[A run of records]
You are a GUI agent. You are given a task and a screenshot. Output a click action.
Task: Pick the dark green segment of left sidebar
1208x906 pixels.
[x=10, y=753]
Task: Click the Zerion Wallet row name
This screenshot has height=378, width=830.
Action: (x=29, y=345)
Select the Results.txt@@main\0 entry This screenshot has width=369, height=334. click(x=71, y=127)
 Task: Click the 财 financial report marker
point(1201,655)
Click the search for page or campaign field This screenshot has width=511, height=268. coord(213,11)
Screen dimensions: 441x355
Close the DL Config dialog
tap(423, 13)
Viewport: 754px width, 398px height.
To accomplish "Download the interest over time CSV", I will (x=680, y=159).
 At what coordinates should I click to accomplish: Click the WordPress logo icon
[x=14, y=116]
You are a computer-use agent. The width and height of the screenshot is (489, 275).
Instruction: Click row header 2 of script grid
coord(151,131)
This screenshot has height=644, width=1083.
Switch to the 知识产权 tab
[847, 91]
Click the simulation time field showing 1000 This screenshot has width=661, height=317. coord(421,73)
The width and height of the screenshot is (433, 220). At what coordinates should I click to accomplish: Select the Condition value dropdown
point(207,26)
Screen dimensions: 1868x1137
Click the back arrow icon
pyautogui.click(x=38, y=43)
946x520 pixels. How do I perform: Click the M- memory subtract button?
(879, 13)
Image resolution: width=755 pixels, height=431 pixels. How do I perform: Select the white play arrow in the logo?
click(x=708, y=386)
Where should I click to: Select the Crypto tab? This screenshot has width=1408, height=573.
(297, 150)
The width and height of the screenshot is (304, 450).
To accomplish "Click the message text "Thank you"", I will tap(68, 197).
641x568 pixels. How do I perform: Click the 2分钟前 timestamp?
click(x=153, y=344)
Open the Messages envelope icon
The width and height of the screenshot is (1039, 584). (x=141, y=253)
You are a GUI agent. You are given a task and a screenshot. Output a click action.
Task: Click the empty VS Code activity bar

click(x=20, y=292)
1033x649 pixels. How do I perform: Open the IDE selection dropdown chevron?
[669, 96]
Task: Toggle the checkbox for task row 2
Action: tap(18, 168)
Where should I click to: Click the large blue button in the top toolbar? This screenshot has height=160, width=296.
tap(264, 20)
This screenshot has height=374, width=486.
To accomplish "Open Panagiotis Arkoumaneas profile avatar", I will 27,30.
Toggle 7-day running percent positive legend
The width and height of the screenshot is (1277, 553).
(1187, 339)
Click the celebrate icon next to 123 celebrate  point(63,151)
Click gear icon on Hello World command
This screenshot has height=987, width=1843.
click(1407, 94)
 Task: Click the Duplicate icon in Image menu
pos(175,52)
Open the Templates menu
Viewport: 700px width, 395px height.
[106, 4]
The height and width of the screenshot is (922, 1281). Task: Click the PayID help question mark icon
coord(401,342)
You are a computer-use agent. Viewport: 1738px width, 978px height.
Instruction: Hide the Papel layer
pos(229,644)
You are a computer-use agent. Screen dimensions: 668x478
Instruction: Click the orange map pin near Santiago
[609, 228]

**Request:** Output the data from its first line through the line containing "point(207,26)" as a Markdown table with the columns Row and Line, numbering each row and leaving out blank lines.

**Finished exercise:**
| Row | Line |
|---|---|
| 1 | You are a GUI agent. You are given a task and a screenshot. Output a click action. |
| 2 | Task: Pick the dark green segment of left sidebar |
| 3 | 1208x906 pixels. |
| 4 | [x=10, y=753] |
| 5 | Task: Click the Zerion Wallet row name |
| 6 | This screenshot has height=378, width=830. |
| 7 | Action: (x=29, y=345) |
| 8 | Select the Results.txt@@main\0 entry This screenshot has width=369, height=334. click(x=71, y=127) |
| 9 |  Task: Click the 财 financial report marker |
| 10 | point(1201,655) |
| 11 | Click the search for page or campaign field This screenshot has width=511, height=268. coord(213,11) |
| 12 | Screen dimensions: 441x355 |
| 13 | Close the DL Config dialog |
| 14 | tap(423, 13) |
| 15 | Viewport: 754px width, 398px height. |
| 16 | To accomplish "Download the interest over time CSV", I will (x=680, y=159). |
| 17 |  At what coordinates should I click to accomplish: Click the WordPress logo icon |
| 18 | [x=14, y=116] |
| 19 | You are a computer-use agent. The width and height of the screenshot is (489, 275). |
| 20 | Instruction: Click row header 2 of script grid |
| 21 | coord(151,131) |
| 22 | This screenshot has height=644, width=1083. |
| 23 | Switch to the 知识产权 tab |
| 24 | [847, 91] |
| 25 | Click the simulation time field showing 1000 This screenshot has width=661, height=317. coord(421,73) |
| 26 | The width and height of the screenshot is (433, 220). At what coordinates should I click to accomplish: Select the Condition value dropdown |
| 27 | point(207,26) |